Work instructions:
(1) In the review of The Few, which earlier play by the same playwright won an award last season?
(2) Print the lines of the records from the line with "You are a GUI" up to and including the line with "pyautogui.click(x=255, y=2450)".

Text excerpt:
▬▬▬

By Samuel D. Hunter; Directed by Davis McCallum

Off Broadway, New Play
Extended through 6.21.14
Rattlestick Playwrights Theater, 224 Waverly Place

 

by Jason Rost on 5.9.14

The FewMichael Laurence and Tasha Lawrence in The Few. Photo by Joan Marcus.

 

BOTTOM LINE: A captivating portrait of the lonely life of people who write about the loneliness of truckers who sometimes swerve off the road. 

Samuel D. Hunter knows loneliness. Specifically, he knows loneliness in Idaho. As the playwright of last season’s award winning play The Whale, he mined the life of a morbidly obese gay online English professor living in the same portion of the country. There’s something about Hunter’s Northern Idaho roots that transcends to stages in New York and elsewhere. It’s his nuanced crafting of isolation and his empathy with characters on the fringe of American affluence. With The Few, now playing at Rattlestick Playwrights Theater in a methodically directed production by Davis McCallum (director of The Whale), Hunter explores the lives of three people connected through a newspaper for the loveless and lonely truck drivers that pass through their small Idaho town.

The Few comes to Off Broadway via a production at the Old Globe in San Diego. It has kept two of the same actors (Gideon Glick and Michael Laurence), and is rounded out with the addition of Tasha Lawrence (also from The Whale).  Together with McCallum's direction and Hunter’s intimate and textured dialogue we get characters that are instantly recognizable and yet a world away. Hunter’s mechanisms and plot devices get in the way occasionally, but the attention to characterization keeps us transfixed with the trio through the end.

▬▬▬

Dataset content:
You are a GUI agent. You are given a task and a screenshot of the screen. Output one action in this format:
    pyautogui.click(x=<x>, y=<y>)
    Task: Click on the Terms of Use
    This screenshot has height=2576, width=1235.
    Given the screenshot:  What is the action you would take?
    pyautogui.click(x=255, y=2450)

▬▬▬

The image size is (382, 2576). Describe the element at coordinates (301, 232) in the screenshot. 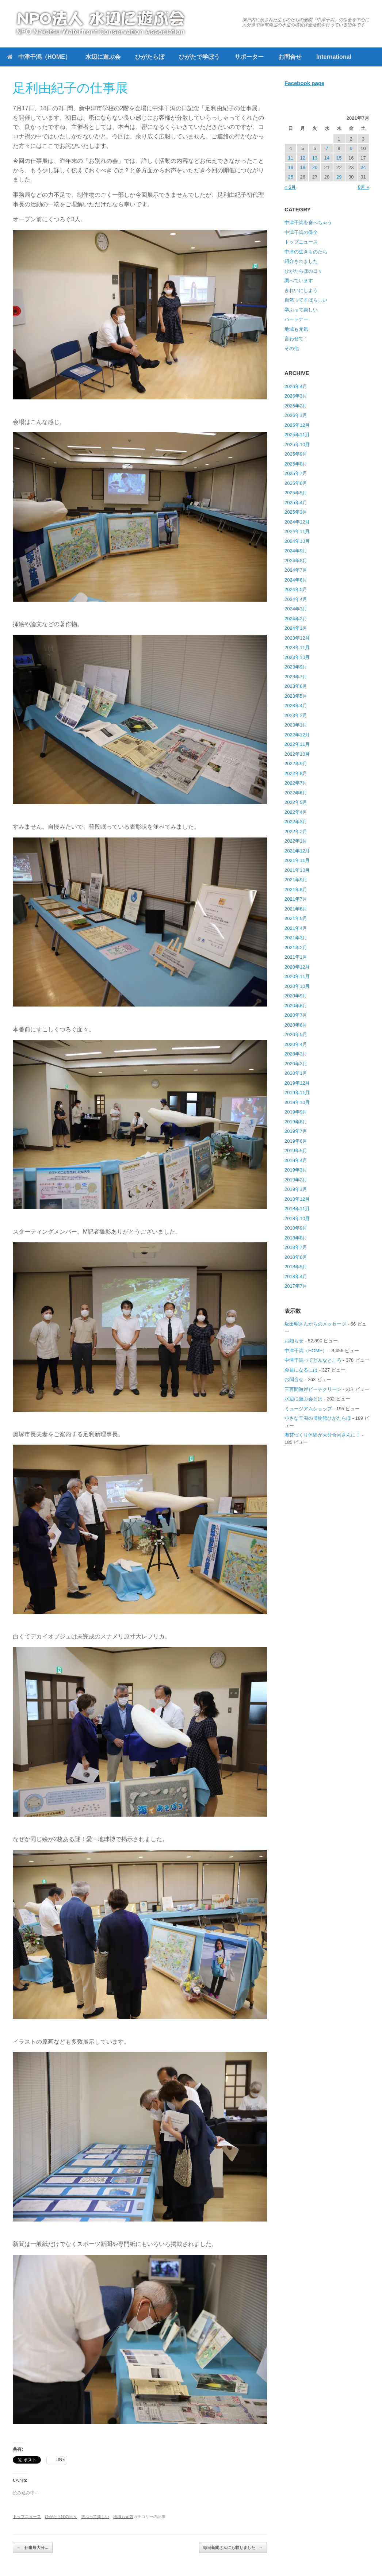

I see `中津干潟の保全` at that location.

▬▬▬

Answers to the tasks:
(1) The Whale

(2)
You are a GUI agent. You are given a task and a screenshot of the screen. Output one action in this format:
    pyautogui.click(x=<x>, y=<y>)
    Task: Click on the Terms of Use
    This screenshot has height=2576, width=1235.
    Given the screenshot:  What is the action you would take?
    pyautogui.click(x=255, y=2450)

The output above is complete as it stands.